▸ **Required action**
For the entries below, report every line that includes the word "agent".

(Collected data)
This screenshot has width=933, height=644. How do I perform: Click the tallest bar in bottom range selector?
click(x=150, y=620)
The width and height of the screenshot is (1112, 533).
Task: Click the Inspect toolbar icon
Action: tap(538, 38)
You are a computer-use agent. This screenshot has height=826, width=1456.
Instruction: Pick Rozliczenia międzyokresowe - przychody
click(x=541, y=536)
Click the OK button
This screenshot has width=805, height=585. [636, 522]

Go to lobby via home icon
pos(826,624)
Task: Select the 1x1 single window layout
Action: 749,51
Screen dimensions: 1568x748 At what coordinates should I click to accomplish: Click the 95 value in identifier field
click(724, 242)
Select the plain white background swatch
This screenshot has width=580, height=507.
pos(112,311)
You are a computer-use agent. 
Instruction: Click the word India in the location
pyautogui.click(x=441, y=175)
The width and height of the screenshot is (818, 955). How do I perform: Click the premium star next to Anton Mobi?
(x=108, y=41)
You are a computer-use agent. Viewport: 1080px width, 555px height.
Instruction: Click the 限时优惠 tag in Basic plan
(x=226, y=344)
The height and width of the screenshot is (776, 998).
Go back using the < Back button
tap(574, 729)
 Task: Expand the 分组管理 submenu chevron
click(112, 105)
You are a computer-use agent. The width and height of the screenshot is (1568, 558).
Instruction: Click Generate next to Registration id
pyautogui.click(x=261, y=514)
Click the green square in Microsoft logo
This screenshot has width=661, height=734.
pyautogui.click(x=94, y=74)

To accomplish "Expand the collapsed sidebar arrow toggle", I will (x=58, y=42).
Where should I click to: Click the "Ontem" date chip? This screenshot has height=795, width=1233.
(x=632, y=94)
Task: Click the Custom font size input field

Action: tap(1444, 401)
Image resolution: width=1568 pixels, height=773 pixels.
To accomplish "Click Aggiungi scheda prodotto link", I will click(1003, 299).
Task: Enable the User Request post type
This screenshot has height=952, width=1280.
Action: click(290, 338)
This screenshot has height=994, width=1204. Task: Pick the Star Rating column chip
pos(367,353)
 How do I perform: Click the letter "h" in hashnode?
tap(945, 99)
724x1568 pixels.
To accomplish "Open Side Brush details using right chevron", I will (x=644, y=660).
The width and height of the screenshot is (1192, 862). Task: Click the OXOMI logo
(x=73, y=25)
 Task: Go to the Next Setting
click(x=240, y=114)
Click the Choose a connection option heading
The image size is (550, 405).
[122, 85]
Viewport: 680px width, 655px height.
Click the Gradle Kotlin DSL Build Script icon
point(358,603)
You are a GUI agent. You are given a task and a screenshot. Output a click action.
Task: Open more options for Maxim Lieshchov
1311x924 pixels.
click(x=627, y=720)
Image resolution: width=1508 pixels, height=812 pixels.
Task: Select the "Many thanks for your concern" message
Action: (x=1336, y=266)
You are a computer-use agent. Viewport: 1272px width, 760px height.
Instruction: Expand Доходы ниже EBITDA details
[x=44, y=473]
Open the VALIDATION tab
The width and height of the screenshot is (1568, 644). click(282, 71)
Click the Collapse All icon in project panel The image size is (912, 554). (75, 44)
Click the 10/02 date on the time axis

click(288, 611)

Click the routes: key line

▸ **Exercise output**
You are a computer-use agent. This screenshot has height=826, width=1456.
You are a computer-use agent. 
You are a computer-use agent. Viewport: 1080px width, 555px height.
You are a computer-use agent. The width and height of the screenshot is (1568, 558).
You are a GUI agent. You are given a task and a screenshot. Output a click action.
You are a computer-use agent. Viewport: 1272px width, 760px height.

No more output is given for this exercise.